Il premier britannico Boris Johnson ha nuovamente richiesto all'Unione Europea un rinvio per l'uscita del Regno Unito dall'UE, dopo che la Camera dei Comuni aveva rifiutato di approvare subito il suo accordo sulla Brexit. Il presidente dell'UE Donald Tusk chiederà ora ai leader europei come reagire.
È quasi certo che l'UE concederà il rinvio poiché un’uscita britannica senza un periodo di transizione sarebbe dannosa anche per l’UE. Ogni rinvio deve però essere approvato all’unanimità dai 27 governi restanti dell’UE. Non è chiaro per quanto tempo dovrebbe valere il nuovo rinvio. Secondo quanto riferito, Johnson non ha indicato alcuna data nella sua richiesta.
La consultazione europea probabilmente richiederà alcuni giorni. Domenica gli ambasciatori UE a Bruxelles saranno aggiornati dal presidente Tusk. Lunedì il gruppo di lavoro del Parlamento europeo a Strasburgo terrà una riunione straordinaria. Finora l’Europa osserva con prudenza. Secondo una portavoce della Commissione europea, l’UE tiene presente che non è ancora stato votato sull’accordo stesso.
Inoltre Bruxelles probabilmente attenderà di vedere se Johnson presenterà effettivamente martedì i testi legislativi necessari in Parlamento per formalizzare giuridicamente l’uscita del Regno Unito dall’UE.
Johnson non ha firmato personalmente la lettera inviata all’UE. Si tratta di una fotocopia del testo di legge che obbliga il governo britannico a chiedere il rinvio. Ha allegato altre due lettere. In una afferma che, a suo parere, un nuovo rinvio sarebbe un errore. Questa lettera l’ha firmata personalmente. L’altra lettera dell’ambasciatore britannico presso l’UE chiarisce che la richiesta di rinvio di Johnson è un obbligo legale.

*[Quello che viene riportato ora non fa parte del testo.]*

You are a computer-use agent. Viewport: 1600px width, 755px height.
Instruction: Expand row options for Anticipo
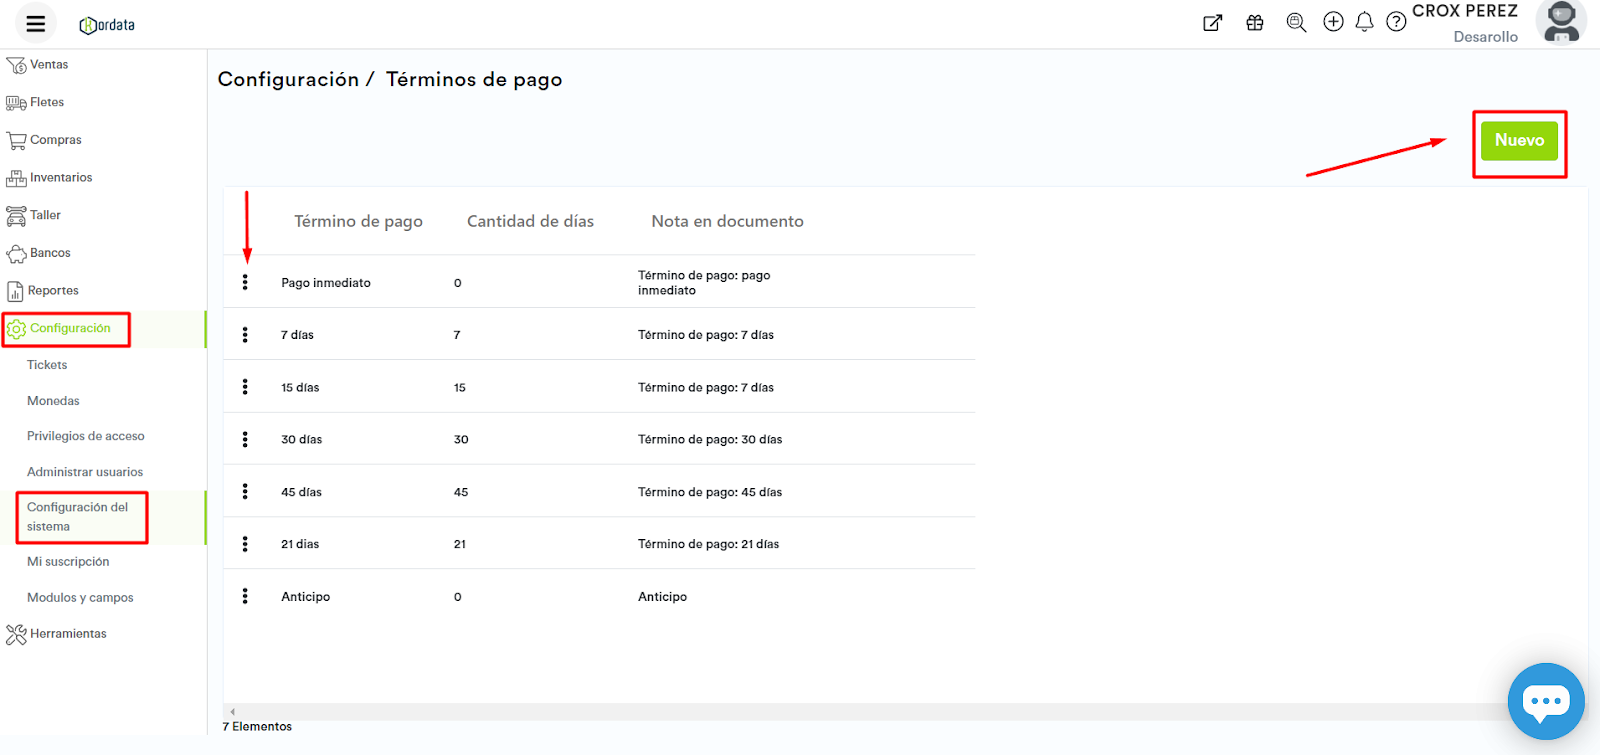(x=245, y=596)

Il premier era già stato costretto in precedenza dalla Camera dei Comuni a chiedere un rinvio nel caso in cui non avesse ottenuto l’approvazione del suo accordo sulla Brexit entro sabato sera al più tardi. I critici britannici affermano che l’accordo di Johnson è identico al 95% rispetto alle precedenti proposte respinte dalla Camera dei Comuni dell’ex premier Theresa May.